Source:
-*-

Mulching is a great way to use compost. Spread compost several inches thick on top of the soil around plants, trees and shrubs. It will deter weeds and conserve water. Potting Soil for house plants can be made by mixing equal parts of compost with sand or soil.
How to Compost
Composting is easy! It is nature's way of recycling organic materials. Composting happens if leaves, grass and shrub clippings build up in layers and stay moist. But you can speed up the process, and if you do it in a convenient location, you reap the benefits as well as reducing yard waste.
Step 1 - Find a Suitable Place
Choose a sheltered shady spot that is handy for you. Put your bin near a water source but not where water stands.
Step 2 - Build a Compost Bin
There are many types of bins you can buy, but if you want to build your own, here are several ideas for simple bins using free or inexpensive materials:
- From wire fencing, make a round bin at least three feet in diameter. Ten feet of fencing will make a convenient sized bin.
- Make a square bin from snow fencing. Use 4-inch posts or a two by four at each corner for stability. Build a bin with four sides out of four foot square frames covered with wire mesh using one-by-four, or two-by-four lumber. Hinges and hooks on one side make it easy to open and close. If you have room, build a three-section bin. Turn the compost from one section into another from incoming, to working, to finished.

-*-

Entries from a dataset
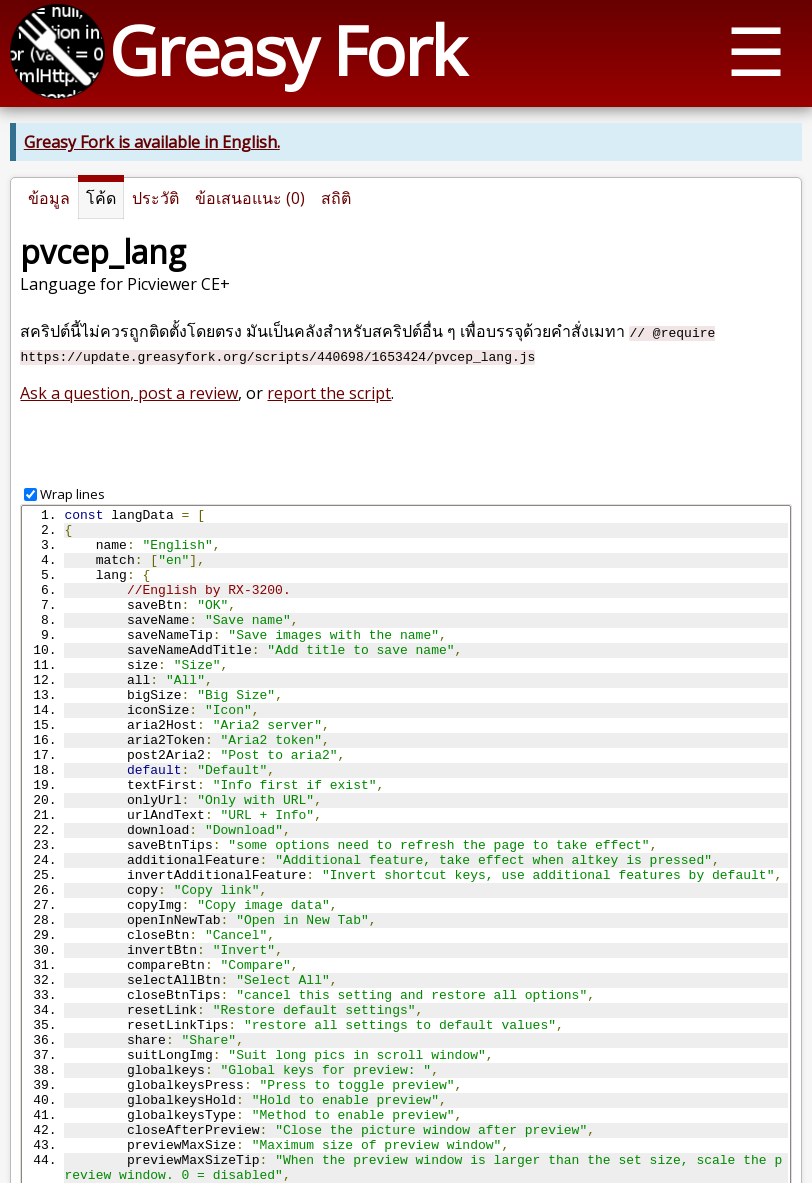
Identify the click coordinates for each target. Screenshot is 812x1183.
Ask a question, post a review (129, 393)
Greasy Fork (286, 50)
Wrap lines (72, 494)
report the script (329, 393)
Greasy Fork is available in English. (152, 142)
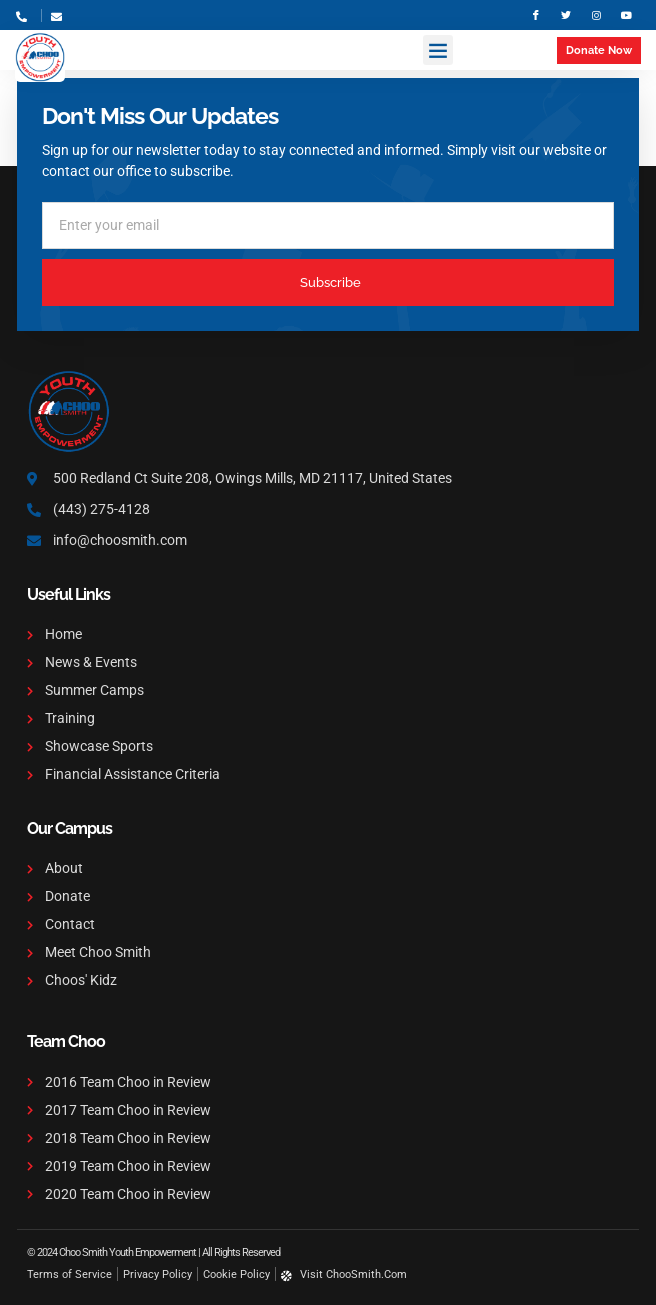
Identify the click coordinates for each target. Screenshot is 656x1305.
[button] (438, 50)
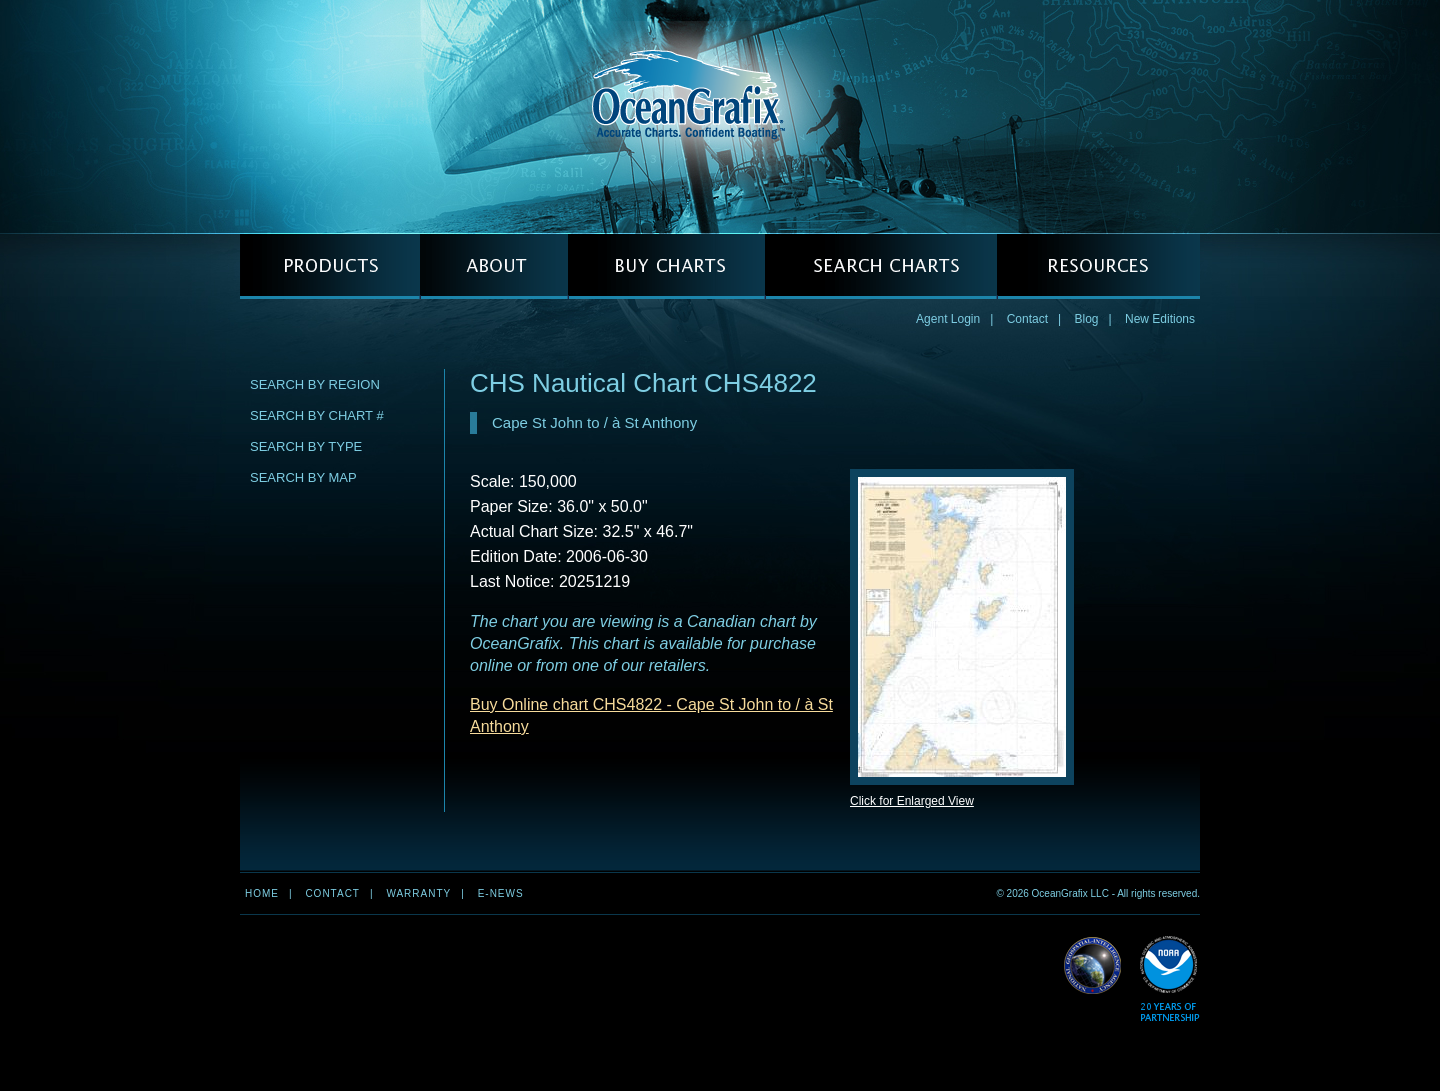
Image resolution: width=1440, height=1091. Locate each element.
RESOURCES (1098, 266)
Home (262, 893)
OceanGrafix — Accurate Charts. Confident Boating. (720, 116)
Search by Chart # (317, 415)
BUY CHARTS (666, 266)
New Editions (1160, 319)
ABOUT (494, 266)
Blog (1086, 319)
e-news (501, 893)
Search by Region (315, 384)
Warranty (418, 893)
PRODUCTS (330, 266)
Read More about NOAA (1169, 979)
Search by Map (303, 477)
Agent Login (948, 319)
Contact (1027, 319)
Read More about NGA (1093, 966)
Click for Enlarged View (912, 801)
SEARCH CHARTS (881, 266)
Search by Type (306, 446)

-*-

The tasks:
a: In the composting text, copy the words from "Step 1 - Find" to "convenient sized bin." word for word.
b: According to the composting text, what is the smallest diameter for a round bin made from wire fencing?
c: Continue the composting text from where it stops.
You can leave the dataset entries aside.

Responses to the tasks:
a:
Step 1 - Find a Suitable Place
Choose a sheltered shady spot that is handy for you. Put your bin near a water source but not where water stands.
Step 2 - Build a Compost Bin
There are many types of bins you can buy, but if you want to build your own, here are several ideas for simple bins using free or inexpensive materials:
- From wire fencing, make a round bin at least three feet in diameter. Ten feet of fencing will make a convenient sized bin.

b: At least three feet.

c:
- Build a bin from cement blocks or old bricks, turn blocks on their sides to allow air to enter, or leave some spaces between the bricks. You can also compost without a bin, just by piling up your organic materials. However, your compost will "cook" faster if you enclose it in a structure.
Step 3 - Start Your Compost Pile
Layering the materials helps keep proportions right for efficient composting. Start with:
- 6- to 8-inch layer of coarse materials like weeds, shrub clippings, or wood chips.
- 1-inch layer of animal manure, if you have it.
- 6- to 8-inch layer of mixed leaves, grass, and other yard waste. Mix grass clippings with dry woody materials. (A layer of grass alone should be less than 2 inches thick.) Materials that are less than 3/4 inch in size decompose the fastest. Shredding helps.
Water each layer as you add it, and be sure not to compact it because oxygen is important for composting. Repeat the layers as many times as necessary but for convenience do not make the heap more than 4 feet high.
Step 4 - Keep it Damp
Water the pile enough to keep it as damp as a wrung-out sponge. Turn or "churn" the pile once a week using a spading fork. This allows air to get inside the pile and helps the compost "cook" faster. Your compost should be ready in two to three months. Remember that composting doesn't happen overnight, and the heap will need regular tending to keep it working.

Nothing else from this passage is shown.